The following are key problems to be addressed in determining the applicability of set-off defense:
- Whether the Nature of set-off defense depicts as a matter of procedural law or substantive law?
- Whether set-off under Swiss Law is considered as acknowledgement of the Main Claim?
- Whether set-off may be declared in a subsidiary manner during arbitral proceedings?
- Whether the arbitration tribunal has jurisdiction to entertain the set-off defense?
Nature of set-off: the civil law approach from a Swiss legal perspective
The nature of set-off is where two parties claim each other sums of money or perform identical obligations the parties do not need to perform either a specific exchange of these sums or goods. In general, the nature of set-off is understood as a defensive tool against the main claim. The nature of set-off if allowed & established has the following implications:
- As the set-off is limited in amount to the main claim raised by the Claimant, any amount of claim over the same is not possible.

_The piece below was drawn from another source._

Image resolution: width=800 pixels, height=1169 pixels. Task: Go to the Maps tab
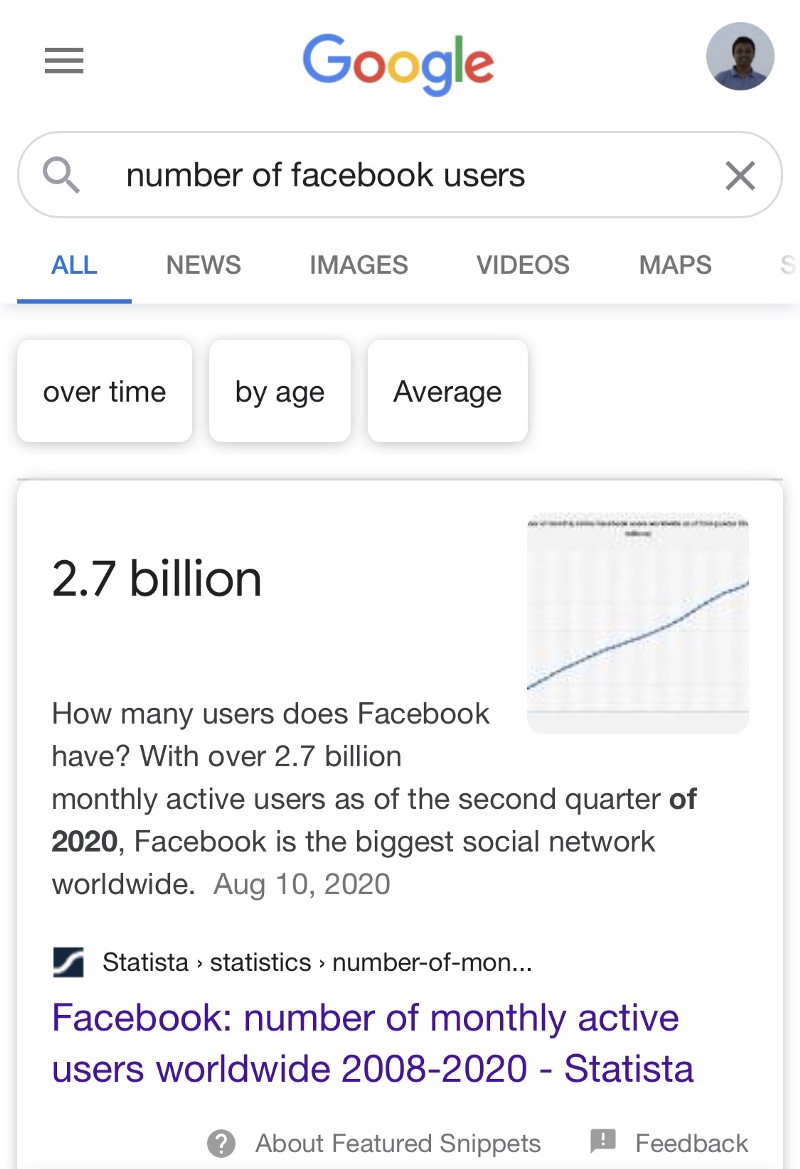675,265
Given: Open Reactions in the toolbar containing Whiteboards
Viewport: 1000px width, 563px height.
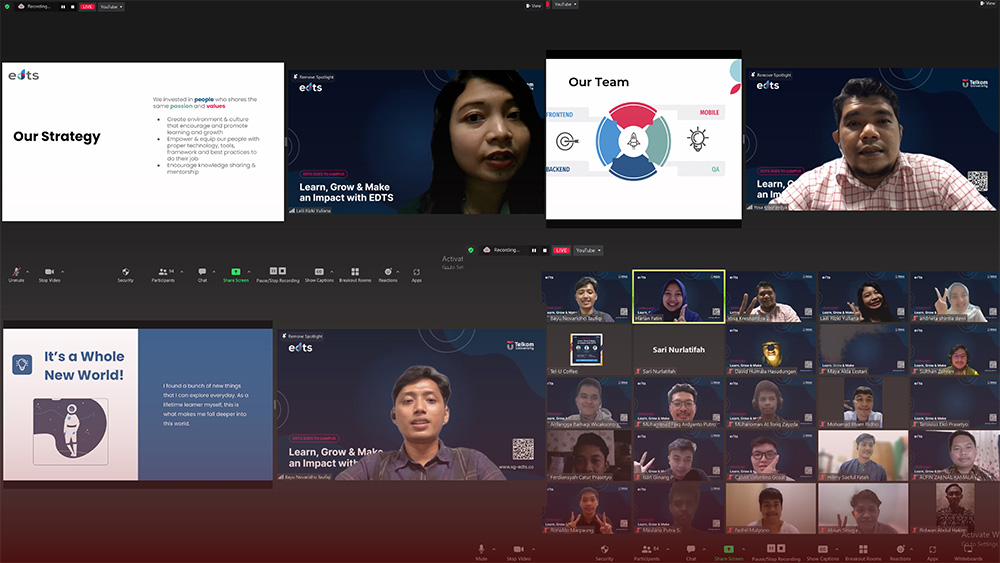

- The Arbitration Tribunal need not issue separate awards on a claim and set-off defence.
- In case the main claim of the Claimant is either withdrawn or is not made out, the set-off need not be adjudicated upon.
- Resultantly, the set-off provides a defence to the claim and operates as a “shield” and not as a “sword” as in the case of counterclaim defence.
When the set-off is normally raised by the defendant/ respondent, the claimant also may raise a set-off against a counterclaim initiated by the defendant/ respondent as held in the case of ICC Award No.3540 of 1980.
Common law jurisdictions
The starting point for the development of set-off in common law is the equitable character of set-off that arises out of the closely related transactions by the courts of equity as held in the case of Rawson v. Samuel  Cr.&Ph. 161; Supreme Court of Judicature Act 1873, s. 24. The set-off exist in two types known as:
(1) set-off at law (or) legal set-off – a procedural defense that considers the balance due between the parties, and
(2) equitable set-off (or) transaction set-off – a substantive defense invoked without the requirement of any order from an arbitration tribunal.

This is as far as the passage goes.